There are plenty of examples of software doing things secretly, and without the knowledge of the user. One recent example includes a piece of software that comes with SONY CDs and informs SONY every time that CD is played, and on which machine. All of this happened without visible signs on the computer, and without any information for or agreement by the user. Indeed, the user was falsely informed by SONY that this did not happen until someone was able to prove them wrong.[8]

Similar stories exist for various other proprietary software solutions, including collaboration and conferencing software that was allegedly safe and highly encrypted and most likely used by governments for confidential activities around the world.

Because there is no way to know for sure what your software does unless you have full control over it, the German Agency for Security in Information Technology (BSI) has a recommendation for Free Software.[9] Indeed, the German embassies around the world are networked with the German government through Free Software, using the GNU/Linux based SINA box.[10]

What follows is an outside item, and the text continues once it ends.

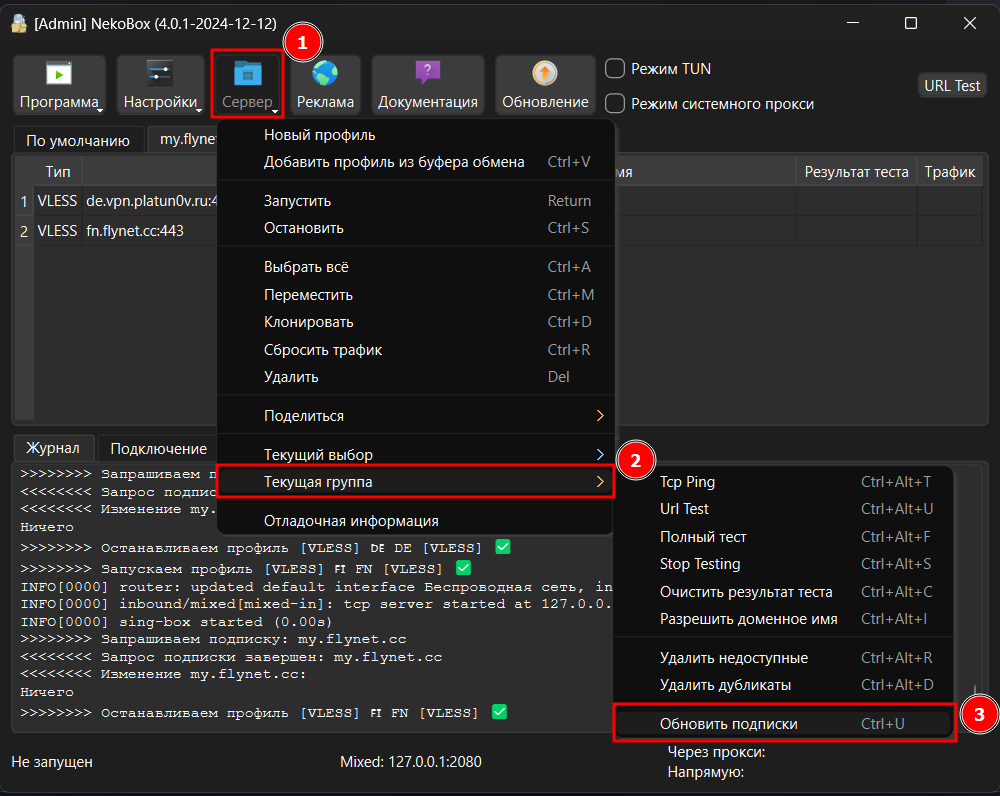Select the fn.flynet.cc:443 server row
This screenshot has width=1000, height=796.
(134, 230)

Issues of political mandate

Even though there has been considerable movement on the issue, Open Standards in public administration are still the rare exception. And in the proprietary world, which is still the norm in many governments, generally only one vendor can provide software that will be able to access those data and processes. So effectively much of public administration and governmental processes are controlled by software which in turn is controlled by only one vendor that the government has no meaningful control over.

Free Software is the only way to ensure that governments actually control their own data and processes, including critical infrastructures. Free Software also avoids the aforementioned "propertisation creep" on Open Standards: There is no profit in this, as generally any vendor can choose to supply or maintain that solution.

Only Free Software is ever truly Sovereign Software.

Free Software and the WSIS/WGIG/IGF

Free Software and the internet go hand in hand. It was Free Software that critical to making the internet possible, and indeed Free Software continues to shape and run the internet. At the same time, Free Software and its representatives has been all but excluded from the WGIG and the IGF processes thus far.

If the Internet Governance Forum is to become a truly inclusive forum to discuss internet related issues, Free Software and its representatives should be included in all relevant fora and all political levels of the IGF. Otherwise there is a possibility that the people who actually continue to build the internet will simply take their discussions elsewhere.


[1] Some people see the two issues connected, other argue they should always be treated separately. As will become clear later on, the two issues are indeed not connected in theory, but have a connection in practice. In order to understand this, it is important to consider them isolated and individually first.

[2] This is how OpenOffice (http://www.openoffice.org) came to its ability to generally read most documents written with Microsoft Word, for instance, or how the Samba (http://www.samba.org) software became able to replace large parts of the functionality of Microsoft workgroup servers.

[3] http://www.ft.dk/Samling/20051/beslutningsforslag/B103/index.htm

[4] http://ec.europa.eu/idabc/en/document/7728.html

[5] https://fsfe.org/activities/ms-vs-eu/

[6] For a full and concise definition of Free Software please consult the ''Free Software Essentials Reference'' also supplied in the substantial contributions to the IGF.

[7] A more complete and elaborate definition of Free Software and a clarification of the most common misunderstandings is available on the ''Free Software Essentials Reference'' sheet also in the substantial contributions to the IGF.